→ Text provided
===
Galanin (GAL) is a neuropeptide found in both the central and peripheral nervous systems. It is involved in normal growth and development of the nervous system and is critically important for the recovery of nerve function after nerve injury1.
The mRNA encoding the galanin is composed of a 5’ portion encoding a signal sequence, followed by a Lys-Arg cleavage site, then the 29-amino-acid-long galanin peptide followed by Gly-Lys-Arg at the C-terminal containing the amide donor Gly and the cleavage site Lys-Arg. The galanin-encoding portion of the mRNA is followed by 180 bases encoding a 60-amino-acid-long peptide, named the galanin-message-associated peptide (GMAP). Galanin message-associated peptide (GMAP) is a flanking peptide in mammalian preprogalanin located C-terminally of galanin (GAL). GMAP is generally colocalized with galanin in the central nervous system as well as the peripheral nervous system2.
Galanin was first isolated from porcine intestine in 1983 and was soon later identified in other tissues including the CNS. Subsequently the human galanin gene was cloned in 19883.
===
→ What is being asked
Please answer these questions from the galanin text:
(a) How many amino acids long is the galanin peptide?
(b) What is the peptide encoded by the 180 bases after the galanin-encoding portion of the mRNA called?
(c) From what tissue was galanin first isolated?

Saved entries
===
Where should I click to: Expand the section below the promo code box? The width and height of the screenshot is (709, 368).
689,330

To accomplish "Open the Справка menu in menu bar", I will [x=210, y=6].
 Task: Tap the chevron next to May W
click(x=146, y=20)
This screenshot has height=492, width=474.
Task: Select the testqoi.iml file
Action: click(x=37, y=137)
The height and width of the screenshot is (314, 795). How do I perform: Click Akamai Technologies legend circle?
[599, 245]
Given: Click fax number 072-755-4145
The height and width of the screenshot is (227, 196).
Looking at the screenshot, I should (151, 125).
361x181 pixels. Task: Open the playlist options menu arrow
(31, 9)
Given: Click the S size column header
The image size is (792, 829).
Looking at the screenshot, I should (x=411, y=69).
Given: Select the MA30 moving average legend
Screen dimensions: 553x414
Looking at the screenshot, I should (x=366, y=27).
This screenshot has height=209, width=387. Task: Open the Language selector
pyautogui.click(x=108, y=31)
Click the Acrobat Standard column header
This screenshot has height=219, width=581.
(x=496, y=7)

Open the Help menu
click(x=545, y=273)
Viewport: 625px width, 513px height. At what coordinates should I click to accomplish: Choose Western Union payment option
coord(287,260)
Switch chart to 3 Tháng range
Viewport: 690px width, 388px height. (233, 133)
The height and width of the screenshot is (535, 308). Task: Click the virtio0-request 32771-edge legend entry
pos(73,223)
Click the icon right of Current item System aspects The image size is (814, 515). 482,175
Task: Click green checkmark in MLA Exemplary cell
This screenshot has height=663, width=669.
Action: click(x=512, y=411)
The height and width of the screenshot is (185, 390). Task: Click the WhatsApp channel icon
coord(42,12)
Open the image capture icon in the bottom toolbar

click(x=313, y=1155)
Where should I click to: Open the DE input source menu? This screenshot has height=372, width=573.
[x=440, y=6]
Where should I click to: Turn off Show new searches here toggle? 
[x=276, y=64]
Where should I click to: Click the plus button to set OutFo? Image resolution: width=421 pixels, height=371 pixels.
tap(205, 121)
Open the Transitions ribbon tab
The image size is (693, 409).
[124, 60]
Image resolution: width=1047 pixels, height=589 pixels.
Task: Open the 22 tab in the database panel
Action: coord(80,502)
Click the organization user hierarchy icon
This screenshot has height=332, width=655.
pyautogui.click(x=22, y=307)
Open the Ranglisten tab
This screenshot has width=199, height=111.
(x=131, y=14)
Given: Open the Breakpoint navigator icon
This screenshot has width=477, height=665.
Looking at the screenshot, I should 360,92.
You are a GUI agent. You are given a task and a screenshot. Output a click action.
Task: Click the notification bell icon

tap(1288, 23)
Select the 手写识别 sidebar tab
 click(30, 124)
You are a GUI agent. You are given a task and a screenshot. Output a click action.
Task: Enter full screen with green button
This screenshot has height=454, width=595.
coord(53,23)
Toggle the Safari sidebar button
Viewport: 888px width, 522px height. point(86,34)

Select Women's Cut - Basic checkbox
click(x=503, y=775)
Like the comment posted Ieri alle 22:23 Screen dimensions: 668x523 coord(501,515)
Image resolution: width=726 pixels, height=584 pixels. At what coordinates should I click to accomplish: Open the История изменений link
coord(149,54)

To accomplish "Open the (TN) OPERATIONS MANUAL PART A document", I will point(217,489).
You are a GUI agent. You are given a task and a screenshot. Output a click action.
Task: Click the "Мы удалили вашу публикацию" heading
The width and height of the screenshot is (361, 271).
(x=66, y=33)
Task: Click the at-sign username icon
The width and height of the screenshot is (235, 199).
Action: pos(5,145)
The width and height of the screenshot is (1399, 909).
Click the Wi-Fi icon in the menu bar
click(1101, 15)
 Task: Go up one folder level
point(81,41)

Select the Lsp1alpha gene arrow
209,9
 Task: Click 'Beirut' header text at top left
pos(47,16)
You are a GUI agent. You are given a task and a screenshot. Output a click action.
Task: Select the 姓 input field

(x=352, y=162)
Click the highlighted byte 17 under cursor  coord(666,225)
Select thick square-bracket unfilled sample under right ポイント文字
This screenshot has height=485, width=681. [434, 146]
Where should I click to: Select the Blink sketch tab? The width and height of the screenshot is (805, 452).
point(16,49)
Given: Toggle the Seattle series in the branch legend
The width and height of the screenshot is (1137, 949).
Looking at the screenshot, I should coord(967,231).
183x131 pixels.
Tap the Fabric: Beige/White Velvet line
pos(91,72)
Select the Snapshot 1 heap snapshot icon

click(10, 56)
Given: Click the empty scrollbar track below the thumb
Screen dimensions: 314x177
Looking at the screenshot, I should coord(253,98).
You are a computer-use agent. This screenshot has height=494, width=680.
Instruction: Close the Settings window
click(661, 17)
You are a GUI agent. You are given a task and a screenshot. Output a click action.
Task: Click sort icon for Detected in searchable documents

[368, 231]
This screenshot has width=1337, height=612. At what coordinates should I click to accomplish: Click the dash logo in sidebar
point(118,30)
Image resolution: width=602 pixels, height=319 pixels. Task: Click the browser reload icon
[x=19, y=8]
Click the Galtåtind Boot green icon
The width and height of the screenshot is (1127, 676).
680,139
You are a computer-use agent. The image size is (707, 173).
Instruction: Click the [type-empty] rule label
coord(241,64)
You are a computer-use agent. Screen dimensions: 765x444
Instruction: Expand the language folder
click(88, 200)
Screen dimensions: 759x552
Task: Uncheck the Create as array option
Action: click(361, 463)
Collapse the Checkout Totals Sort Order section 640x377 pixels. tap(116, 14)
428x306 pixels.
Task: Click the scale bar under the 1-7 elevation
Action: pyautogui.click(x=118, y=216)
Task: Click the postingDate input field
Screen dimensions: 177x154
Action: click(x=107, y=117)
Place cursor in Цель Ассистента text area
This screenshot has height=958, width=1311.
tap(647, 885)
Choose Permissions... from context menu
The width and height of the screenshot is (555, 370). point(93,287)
===
→ Result for this task
(a) 29
(b) The galanin-message-associated peptide (GMAP)
(c) Porcine intestine